— Excerpted passage —
Nevertheless we do not mean to deny the right of the state to impose a toll upon passengers in the mail-stages, provided, the power is exercised, in a manner and upon principles, consistent with the spirit and meaning of the argument by which the road was transferred to the care of the states. On the contrary, in the case of Searight v. Stokes and others, we have already said that such a toll may be lawfully collected. But as no toll on passengers had been proposed by the law of Pennsylvania, the opinion, on that occasion, is expressed in general terms, as to the right; the case then under consideration, not calling upon the court to speak more particularly upon the subject. The Ohio law, however, brings the question directly before us, and makes it necessary to state more fully and precisely the opinion of the court.
The true meaning of the compact we understand to be this. The carriages carrying the mail, with their passengers, travelling in the known and customary manner, were to pass toll free, as well as other vehicles laden with the property of the United States and the persons employed in their service, as mentioned in the proviso hereinbefore recited; and the road was to be kept in repair by the *744 revenue derived from the tolls specified in the Ohio law, according to the rates there set forth, provided they should prove to be sufficient for the purpose. No toll was at that time proposed upon passengers in any vehicle, and passengers in the mail-stage therefore had no peculiar privilege in going free, and merely passed along the road upon the same terms with those who were travelling in other carriages. And as the compact contains no stipulation for the exemption of travellers in the mail-stages, the general government can demand no advantages in their behalf, which are not extended to passengers in other vehicles. But they have a right to insist that the equally upon this subject, which the law of Ohio originally proposed, shall still be maintained; that the privilege and advantages intended to be secured to the carriages conveying the mail, over those granted to other vehicles, shall be preserved in substance and reality as well as in form; and that the passengers in the mail-stages shall not be selected and set apart, as the especial objects upon which burdens are to be laid, and to which travellers in other carriages are not to be subjected.

— Stored rows —
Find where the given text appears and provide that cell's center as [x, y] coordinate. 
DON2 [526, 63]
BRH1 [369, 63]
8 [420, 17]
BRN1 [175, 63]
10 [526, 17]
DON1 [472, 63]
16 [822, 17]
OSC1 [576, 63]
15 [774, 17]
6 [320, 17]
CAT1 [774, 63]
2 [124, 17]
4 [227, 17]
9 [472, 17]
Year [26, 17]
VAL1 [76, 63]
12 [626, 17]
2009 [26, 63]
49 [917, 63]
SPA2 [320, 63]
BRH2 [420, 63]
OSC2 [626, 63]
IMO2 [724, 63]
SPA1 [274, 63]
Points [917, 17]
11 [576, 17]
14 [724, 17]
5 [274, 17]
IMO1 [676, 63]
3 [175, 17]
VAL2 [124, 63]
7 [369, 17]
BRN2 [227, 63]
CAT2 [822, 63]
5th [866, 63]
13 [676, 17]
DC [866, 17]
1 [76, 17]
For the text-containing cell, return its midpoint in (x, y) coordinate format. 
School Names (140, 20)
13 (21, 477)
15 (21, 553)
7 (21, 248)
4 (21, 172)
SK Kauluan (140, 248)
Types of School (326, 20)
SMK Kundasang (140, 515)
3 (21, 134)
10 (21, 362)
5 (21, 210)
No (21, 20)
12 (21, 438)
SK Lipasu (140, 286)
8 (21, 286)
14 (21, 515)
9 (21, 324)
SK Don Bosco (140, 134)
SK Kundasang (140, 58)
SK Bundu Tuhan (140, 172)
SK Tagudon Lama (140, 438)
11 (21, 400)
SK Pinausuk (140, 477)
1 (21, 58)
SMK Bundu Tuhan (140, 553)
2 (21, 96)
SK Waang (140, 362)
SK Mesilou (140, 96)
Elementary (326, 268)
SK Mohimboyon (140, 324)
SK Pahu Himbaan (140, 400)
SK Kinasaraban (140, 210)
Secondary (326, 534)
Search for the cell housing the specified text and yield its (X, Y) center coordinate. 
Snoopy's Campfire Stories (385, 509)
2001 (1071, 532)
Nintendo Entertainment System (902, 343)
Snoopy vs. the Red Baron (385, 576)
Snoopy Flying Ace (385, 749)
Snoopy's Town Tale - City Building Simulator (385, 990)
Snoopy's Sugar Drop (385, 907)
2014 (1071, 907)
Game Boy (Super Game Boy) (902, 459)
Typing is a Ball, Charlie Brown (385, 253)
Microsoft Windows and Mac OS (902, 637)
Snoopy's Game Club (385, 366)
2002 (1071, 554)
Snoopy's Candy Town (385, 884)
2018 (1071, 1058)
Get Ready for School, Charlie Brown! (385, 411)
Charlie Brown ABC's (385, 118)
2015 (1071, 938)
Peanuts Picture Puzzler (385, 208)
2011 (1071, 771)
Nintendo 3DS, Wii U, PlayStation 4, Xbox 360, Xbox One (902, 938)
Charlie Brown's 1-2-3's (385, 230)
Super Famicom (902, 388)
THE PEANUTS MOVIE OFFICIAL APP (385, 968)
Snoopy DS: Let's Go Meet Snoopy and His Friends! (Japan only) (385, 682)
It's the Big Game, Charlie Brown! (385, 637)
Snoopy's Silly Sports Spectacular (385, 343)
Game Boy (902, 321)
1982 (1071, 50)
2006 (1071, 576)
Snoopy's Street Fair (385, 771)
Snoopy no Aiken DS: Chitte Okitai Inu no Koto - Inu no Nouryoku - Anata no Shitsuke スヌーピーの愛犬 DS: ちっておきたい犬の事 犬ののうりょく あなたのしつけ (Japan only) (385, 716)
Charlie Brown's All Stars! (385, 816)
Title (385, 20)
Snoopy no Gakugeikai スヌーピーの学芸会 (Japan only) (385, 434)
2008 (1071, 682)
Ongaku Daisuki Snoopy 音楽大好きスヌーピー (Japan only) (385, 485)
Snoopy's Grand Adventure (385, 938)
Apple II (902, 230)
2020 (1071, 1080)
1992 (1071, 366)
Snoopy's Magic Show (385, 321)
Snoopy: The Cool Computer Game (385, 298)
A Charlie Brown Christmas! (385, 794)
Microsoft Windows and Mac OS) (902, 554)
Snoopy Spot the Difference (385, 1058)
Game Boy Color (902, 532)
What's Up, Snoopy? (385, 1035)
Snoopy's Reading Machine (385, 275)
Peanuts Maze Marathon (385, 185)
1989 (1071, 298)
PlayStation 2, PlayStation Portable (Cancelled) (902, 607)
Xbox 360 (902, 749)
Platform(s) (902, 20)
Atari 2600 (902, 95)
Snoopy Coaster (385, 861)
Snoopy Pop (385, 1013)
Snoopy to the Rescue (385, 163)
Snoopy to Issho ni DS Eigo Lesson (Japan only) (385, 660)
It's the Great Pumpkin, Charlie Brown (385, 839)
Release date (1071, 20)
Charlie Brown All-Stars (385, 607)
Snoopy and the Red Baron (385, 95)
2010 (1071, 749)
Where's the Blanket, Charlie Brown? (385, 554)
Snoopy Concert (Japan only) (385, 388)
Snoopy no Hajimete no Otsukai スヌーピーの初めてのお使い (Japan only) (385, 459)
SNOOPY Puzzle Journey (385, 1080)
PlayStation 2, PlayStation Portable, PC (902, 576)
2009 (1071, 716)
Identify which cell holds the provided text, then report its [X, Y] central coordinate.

— Tasks —
A – From the court opinion on mail-stage tolls, retype the passage between "Nevertheless we do" and "of the court.", inclusive.
B – According to the court opinion on mail-stage tolls, why was the court's view in Searight v. Stokes expressed only in general terms? Answer in one to three sentences.

— Exercise solutions —
A –
Nevertheless we do not mean to deny the right of the state to impose a toll upon passengers in the mail-stages, provided, the power is exercised, in a manner and upon principles, consistent with the spirit and meaning of the argument by which the road was transferred to the care of the states. On the contrary, in the case of Searight v. Stokes and others, we have already said that such a toll may be lawfully collected. But as no toll on passengers had been proposed by the law of Pennsylvania, the opinion, on that occasion, is expressed in general terms, as to the right; the case then under consideration, not calling upon the court to speak more particularly upon the subject. The Ohio law, however, brings the question directly before us, and makes it necessary to state more fully and precisely the opinion of the court.

B – The law of Pennsylvania had proposed no toll on passengers, so the case then under consideration did not require the court to speak more particularly on the subject. The court therefore stated the right to collect such a toll only in general terms.